東京に生まれ育った私は、天ぷらを始めとして「鮨(すし)」「蕎麦(そば)」「鰻(うなぎ)」等(など)の、いわゆる江戸前ファストフードを好む。毎日それらの食い回しでも一向に構わぬほどである。その中でもとりわけ天ぷらが好き、と言うほうが正しい。どれくらい好きかと言えば、毎日天ぷらでも一向に構わぬ。何ならきょうからでもよい。
どうしてこんなに愛しちまったんだろうと悩んだ末、幼時の食生活に思い至った。私の生家は商売をしていたので、家族のほかに従業員や使用人等、大勢が朝晩の食卓を囲んだ。
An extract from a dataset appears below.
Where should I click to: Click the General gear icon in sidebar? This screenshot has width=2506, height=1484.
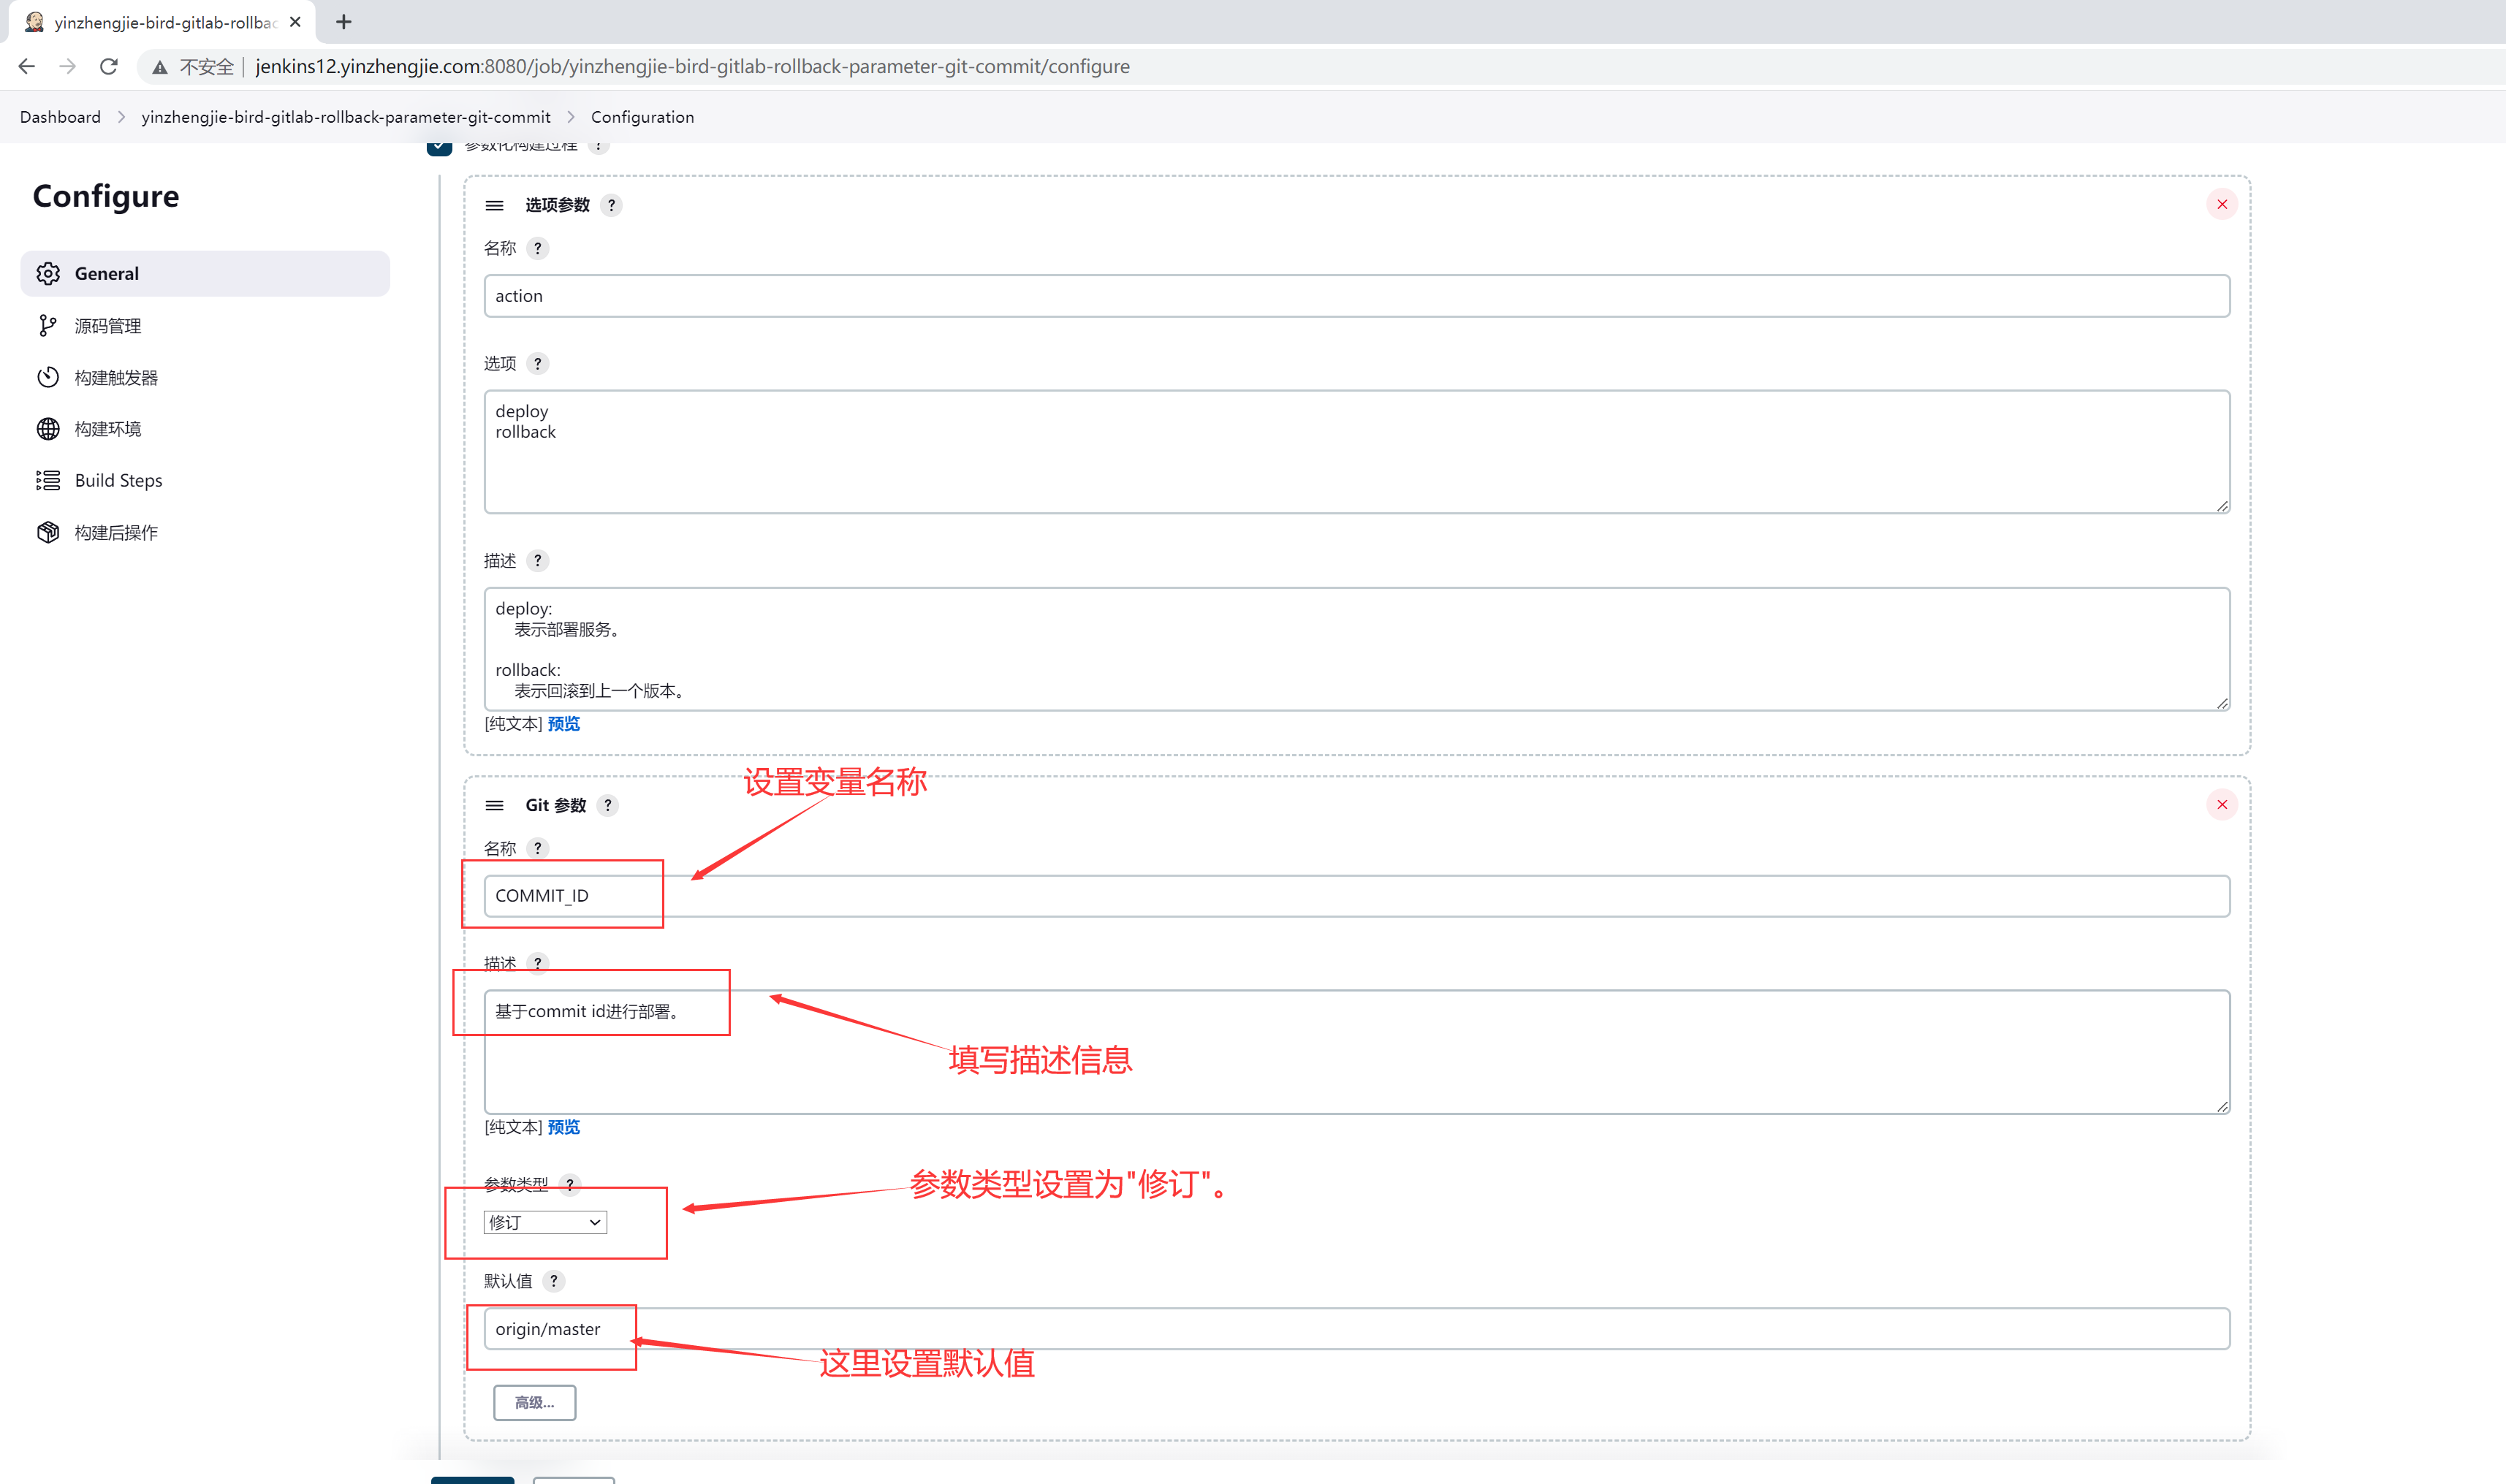(x=48, y=273)
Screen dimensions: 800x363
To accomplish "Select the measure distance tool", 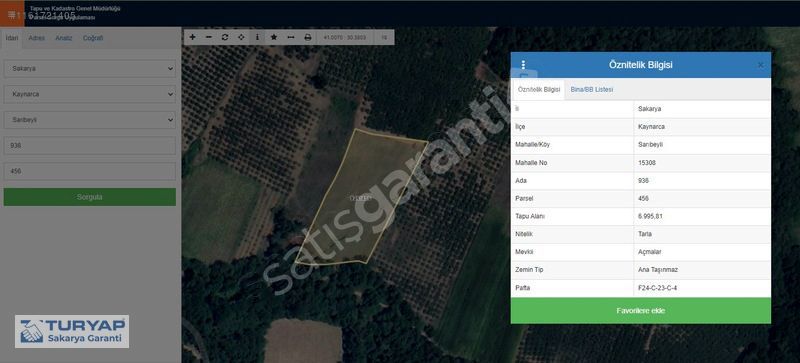I will click(291, 37).
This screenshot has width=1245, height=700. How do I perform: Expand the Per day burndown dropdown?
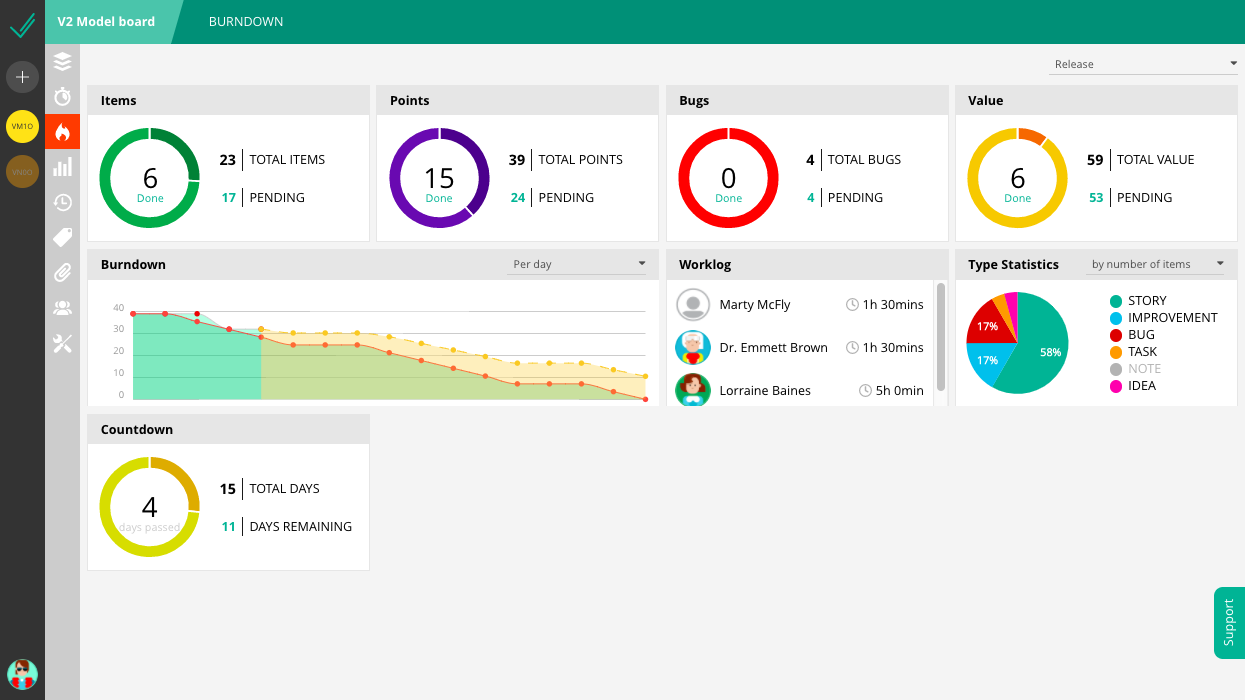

そうした事情ではおかずに手をかけられず、いきおい安くて早くておいしい天ぷらが、三日に一度は供されたのであった。
ただし商家の賄い飯であるから、魚介類などの贅沢(ぜいたく)品はない。大根おろしだの天つゆだのと手間もかけられぬ。つまり野菜ばかりの精進揚げを生醬油(きじょうゆ)で食うのである。
どうやら幼いころの食生活は一生を支配するらしい。よって今日でもわが家の作法は精進揚げを基本とし、塩か生醬油で食す。仏は喜ぶ。
三日も間があくと飢餓感を覚える。天ぷら飢饉(ききん)である。そうした場合は応急処置として買い食いをするほかはないが、スーパーのお惣菜(そうざい)コーナーにはなぜか満足できる天ぷらがなく、蕎麦屋の暖簾(のれん)をくぐって天ぷら蕎麦もしくは天丼を食う。緊急であれば立ち食い蕎麦でもよい。すなわち天ぷらは、揚げ立てでなければならぬのである。
ところで、今ふと思い出したのだが、かつてこんなことがあった。
若い時分にレストランでアルバイトをしていたころ、夕方の賄い飯にきまって天ぷらが出た。しかし、その天ぷらは天ぷらではなかった。関西出身のコックが天ぷらと称するのは、いわゆる薩摩(さつま)揚げだったのである。今はどうか知らぬが、かれこれ五十年前のその当時、関西で天ぷらと言えば一般的に薩摩揚げをさしたらしい。
べつに薩摩揚げが嫌いなわけではない。いまだ薩摩に恨みがあるわけでもない。ただ、東京における薩摩揚げのキャラクターはあくまでおでんの具であって、毎日の賄い飯のおかずにするほど偉くはないのである。関西から来たコックは、よほど「天ぷら」を愛していたのであろう。ただし、人ちがいであった。